As a writer, I don't necessarily know all the answers. And I don't believe that I should. I think that drama is a two-way process. The writer and the actors present something for the audience to take away and think about.
I think that the Doctor talks about grey areas at some point in the script. And I guess, looking back on it, that this is what I subconsciously or otherwise wanted to explore. The whole moral decision, the actions of the Doctor, and Clara's response to it - I think they're all grey areas. Areas in which nobody is totally right or totally wrong. And even though I wasn't specifically trying to write an allegory about abortion or the right to choose, I think the fact that a lot of people read it as such an allegory is interesting. Because basically, the whole right-to-life versus right-to-choose debate is a complex moral debate, with plenty of grey areas; one which deserves serious thought and understanding from both sides, but which instead is more often than not polarised into one side being right and the other being wrong.

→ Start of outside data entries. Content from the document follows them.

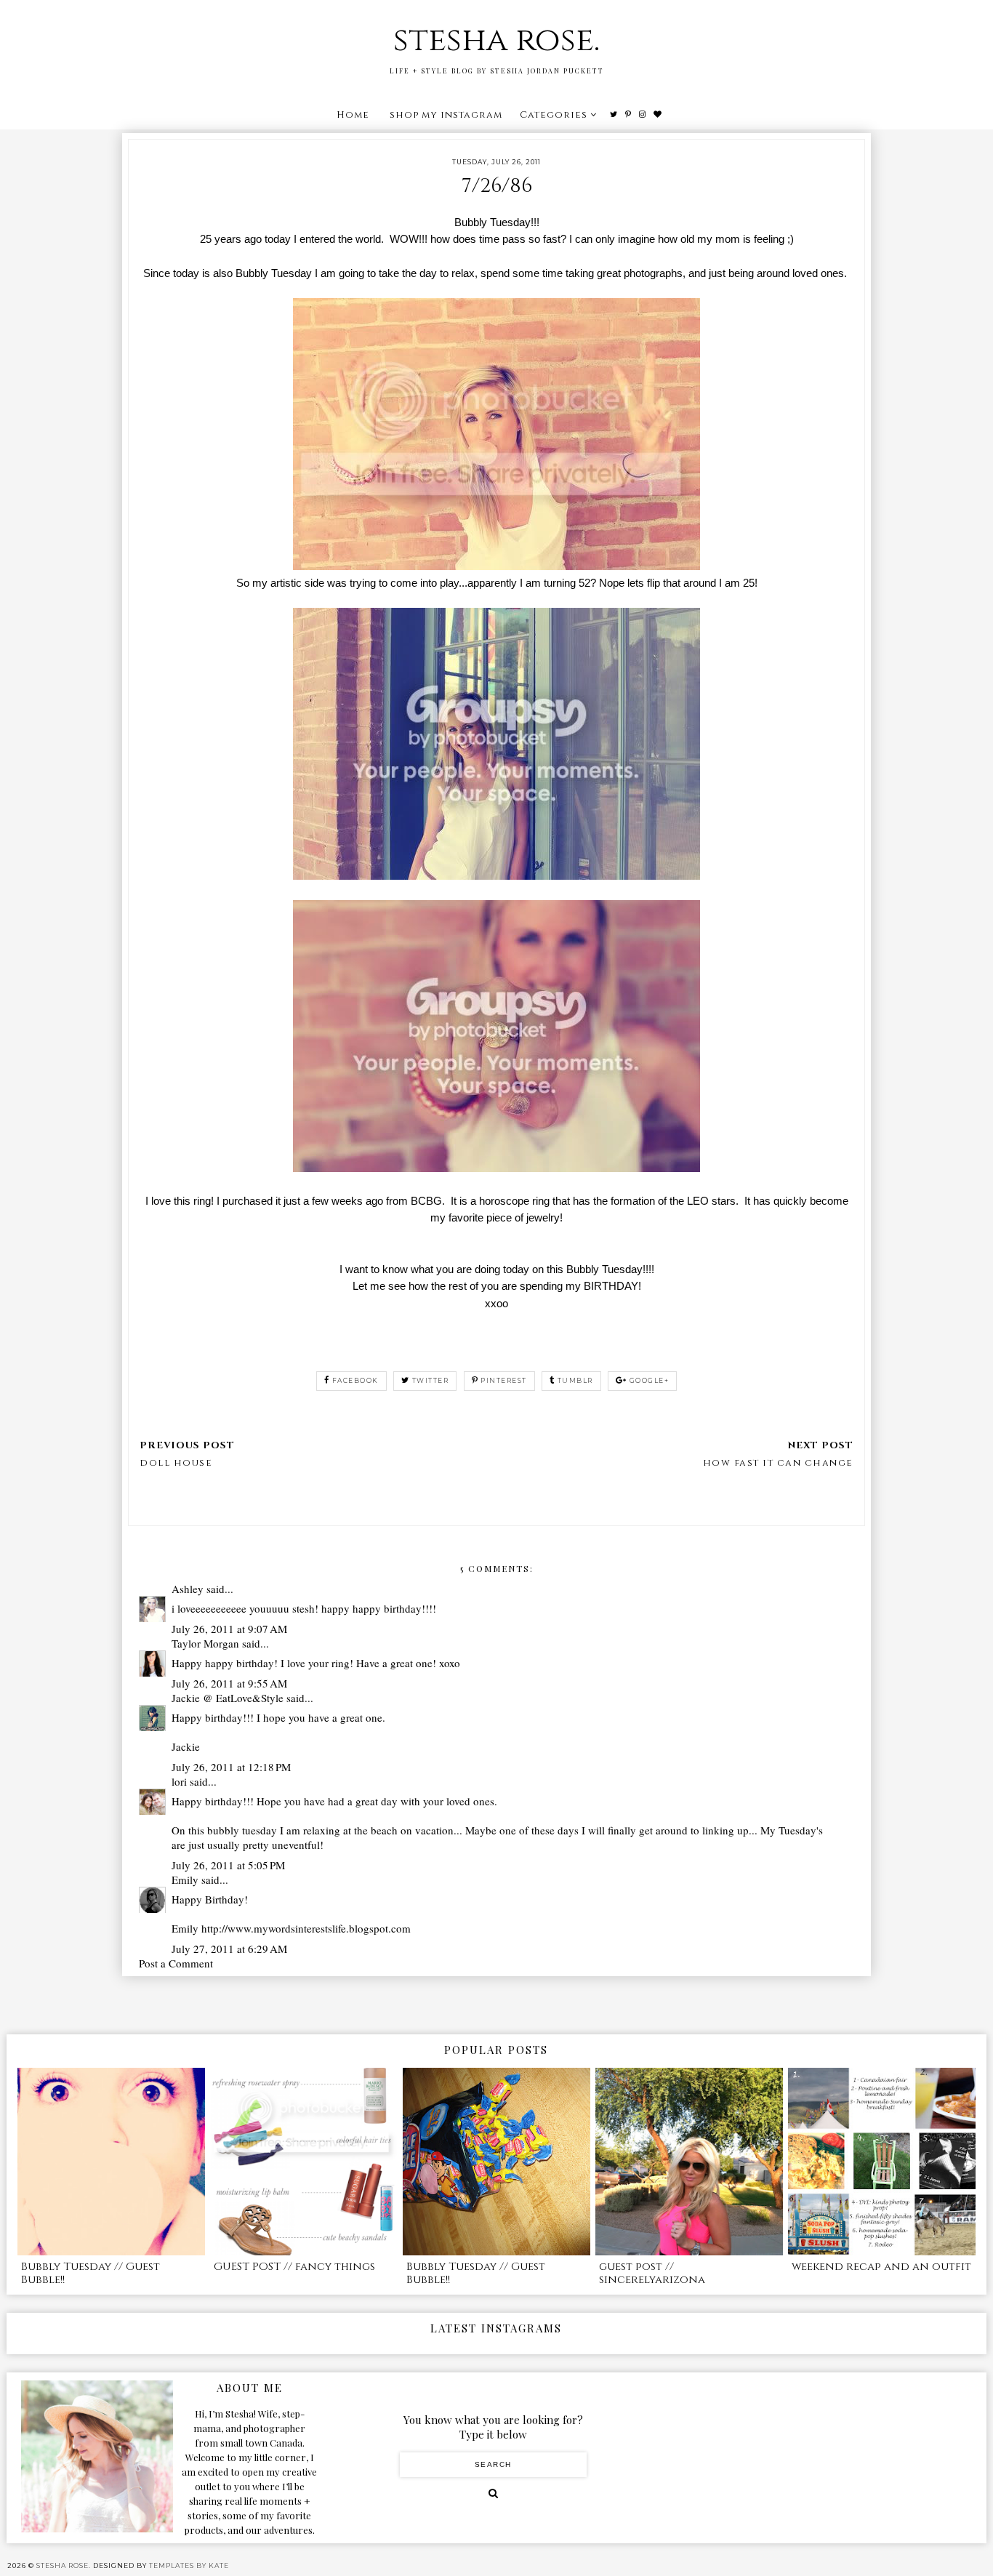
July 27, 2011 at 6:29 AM (229, 1948)
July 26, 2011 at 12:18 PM (231, 1767)
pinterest (504, 1380)
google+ (650, 1380)
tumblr (575, 1380)
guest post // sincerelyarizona (652, 2273)
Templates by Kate (189, 2565)
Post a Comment (176, 1963)
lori (179, 1781)
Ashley (188, 1588)
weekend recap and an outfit (881, 2266)
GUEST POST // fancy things (294, 2266)
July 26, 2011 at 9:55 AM (229, 1683)
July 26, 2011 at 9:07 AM (229, 1628)
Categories (553, 114)
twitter (430, 1380)
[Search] (493, 2493)
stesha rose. (496, 40)
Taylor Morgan (205, 1643)
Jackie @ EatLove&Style (228, 1697)
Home (353, 114)
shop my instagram (446, 114)
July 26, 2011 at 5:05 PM (228, 1865)
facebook (355, 1380)
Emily (185, 1879)
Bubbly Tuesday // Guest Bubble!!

We live in very binary times. In which it seems that one has to subscribe to one polar-opposite view or another. Whereas, in fact, I believe that the majority of human experience takes place in the grey areas in between.

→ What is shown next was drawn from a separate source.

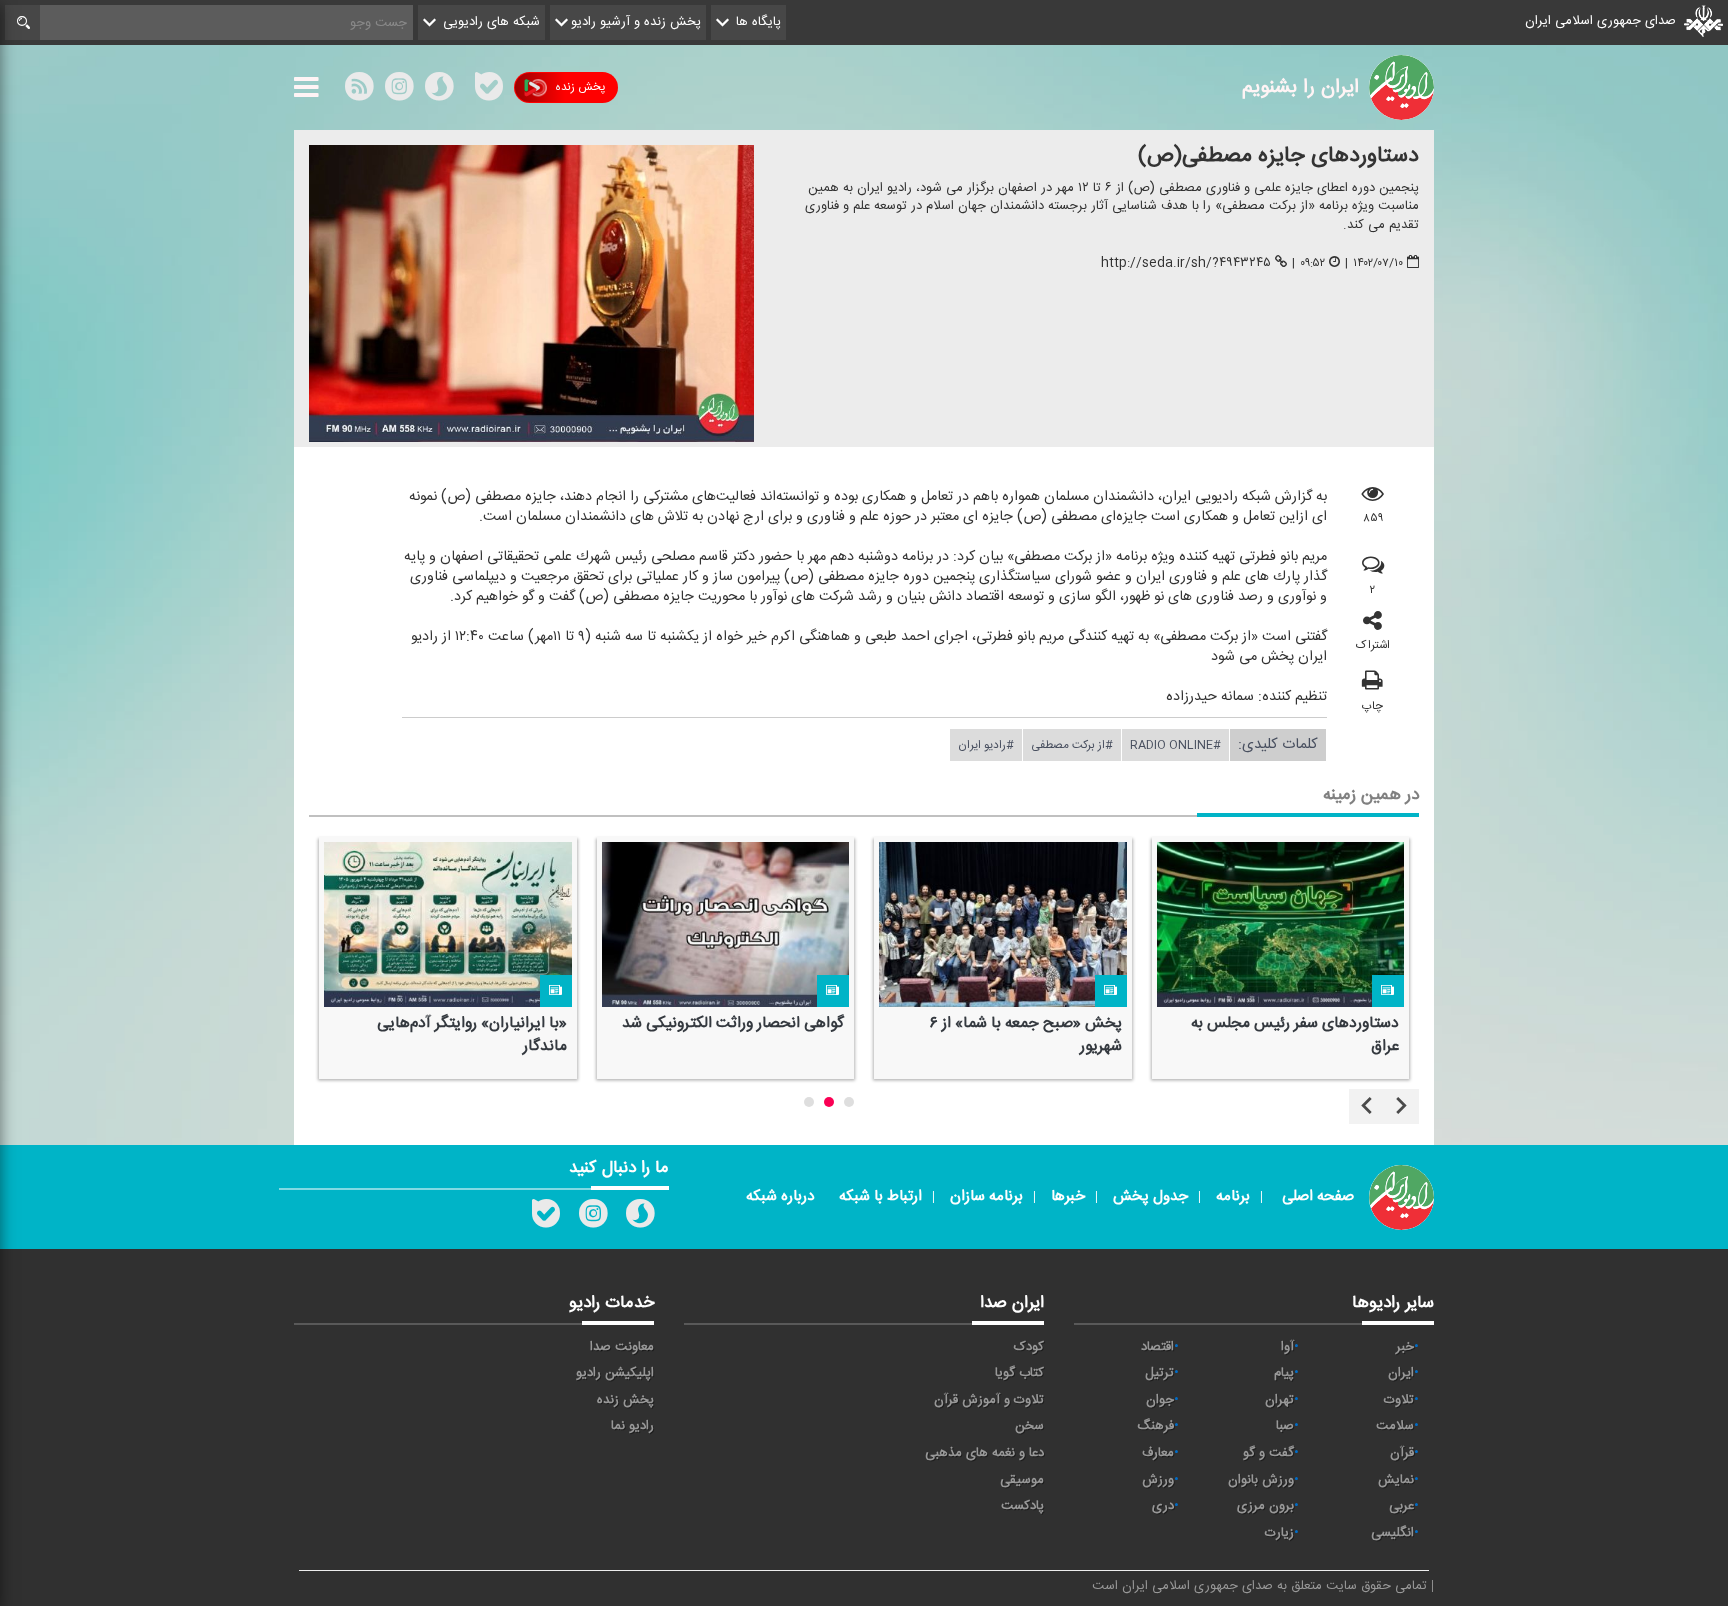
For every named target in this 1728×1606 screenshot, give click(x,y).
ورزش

I think that Kill the Moon is about how difficult it is to make decisions, how there are so many shades of grey within people's characters. And what you're talking about in terms of how people treat their heroes is perhaps a part of this.
Basically, for me, every character in that story has their flaws, and their good points, and deserves to be understood. Nobody comes out of it 100% blameless or 100% guilty. And I think that's probably the way it should be. I'd never make a moral judgement on any of my characters. Nobody's perfect. And to understand all about any one person is to forgive all.
I still like Kill the Moon very much. In fact, I think it's probably my favourite of all my Doctor Who stories, because I think it's the trickiest, and because it divides people so much.
I understand that people think the science is crazy and unscientific, but all the science in Doctor Who is crazy and unscientific. I could have chosen to plaster it over with technobabble, but I didn't, because I thought that anyone who had a problem with the silliness of the science could just make up their own technobabble. I understand that people think the fact that the Moon is an egg is a silly idea, but all the ideas in Doctor Who are silly, they just don't happen to effect something that you can see in the sky every night. And the kids that I know who watched it think that the fact that the Moon is an egg is a very magical thing. I know that many people were enjoying the episode up until that point where the Doctor says, "the Moon's an egg", and afterwards, they thought it was the worst thing they'd ever seen since Time and the Rani, but so be it. I want to take such risks, and I want to surprise people and I suppose, a natural consequence of that is that sometimes people will think it's too much or too silly. But I think in Doctor Who, more than any other show, you need to keep on pushing at the boundaries.
And I love the fact that people argue about Kill the Moon, that it provokes so much debate. Because that's what I think drama should do. If you please everyone then probably you're doing something wrong.